Noch Anfang des Monats hatten sich 220 Musiker und Liedtexter in einem offenen Brief an Kommissionspräsidenten José Manuel Barroso über die neuesten Pläne der Brüsseler Wettbewerbshüter entrüstet: "Wir glauben, dies wird einen bleibenden Schaden bedeuten für alle Europäer, kulturell, sozial und ökonomisch." Es solle, so die Interessengemeinschaft der nationalen Verwertungsgesellschaften, das bisherige System beibehalten werden; dies erlaubt pro Mitgliedsstaat einer Gesellschaft - wie hierzulande der GEMA - Abgaben für Künstler von jenen einzutreiben, die Musik auf Veranstaltungen, in Unternehmen oder Läden abspielen - oder eben im Internet anbieten.
Dem schob die EG-Kommission nun jedoch einen Riegel vor: Die Begrenzung auf eine Verwertungsgesellschaft pro Staat führe zu einer Abschottung der einzelnen Mitgliedsstaaten und stehe damit der Verwirklichung eines gemeinsamen europäischen Binnenmarktes entgegen. Insgesamt 24 Institutionen verstießen gegen Europäisches Kartellrecht, heißt es in Brüssel. Zwar sieht die Kommission von der Auferlegung von Strafzahlungen ab, zwingt die Gesellschaften aber in einen gegenseitigen Wettbewerb. So können Künstler in Zukunft nicht mehr nur mit der Verwertungsgesellschaft in ihrem Heimatstaat Verträge schließen.

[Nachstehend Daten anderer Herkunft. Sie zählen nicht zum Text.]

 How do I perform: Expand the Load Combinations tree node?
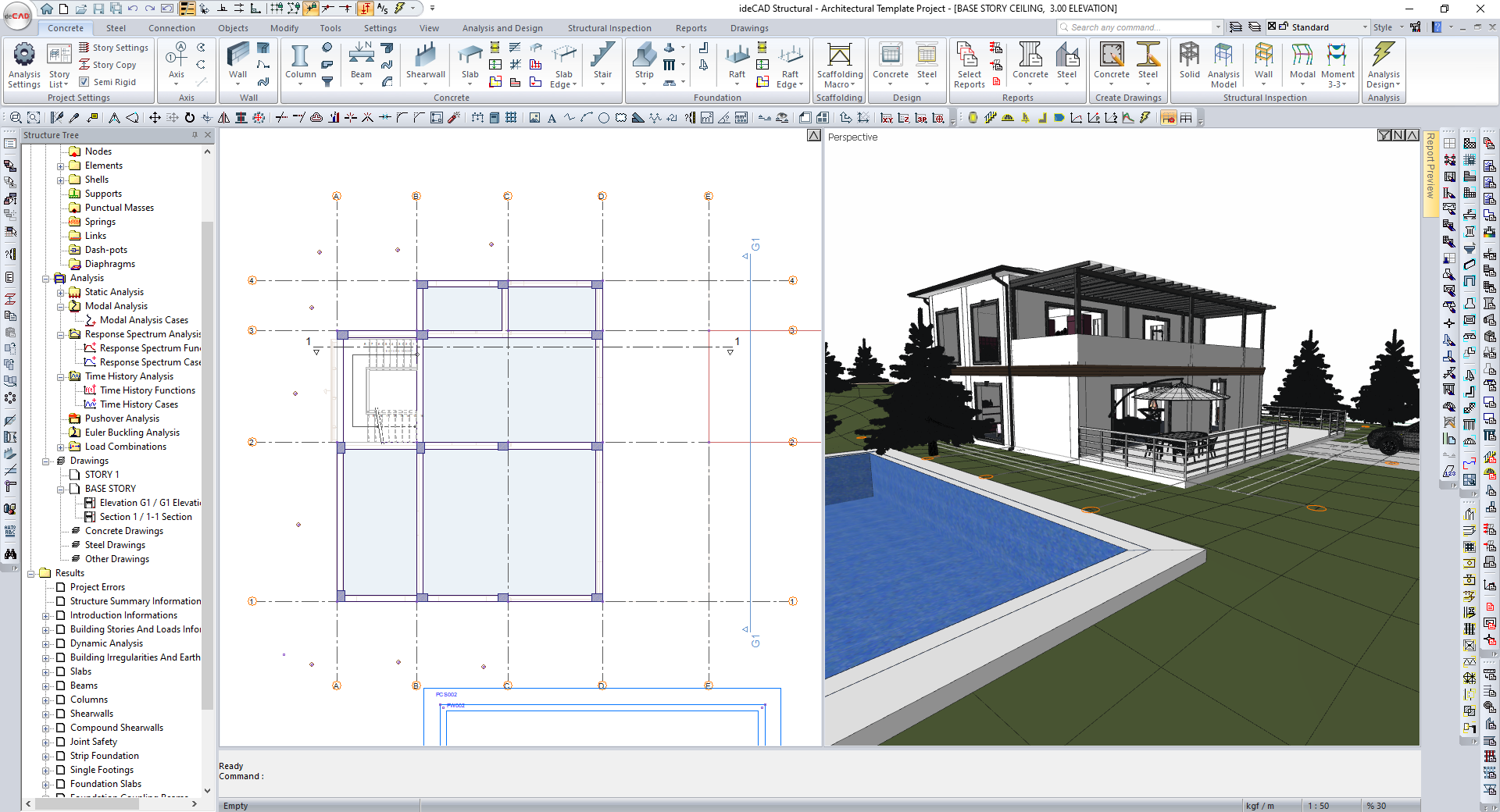point(61,447)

Das neue System erlaubt Anbietern wie Apple, eine europaweite Vertriebslizenz von einer einzigen Verwertungsgesellschaft zu erhalten. Ein Schritt, der allerdings auch der Konkurrenz helfen könnte: War bislang der iTunes Store eines der wenigen in nahezu allen Europäischen Ländern verfügbaren Online-Musikgeschäfte, können in Zukunft Amazon, Nokia und andere mit sehr viel einfacheren Mitteln Vergleichsangebote auf die Beine stellen. Was durchaus keine schlechte Nachricht sein muss - denn eine hochwertige Konkurrenz könnte auch Apple zu günstigeren Preisen und qualitativ hochwertigeren Angeboten zwingen.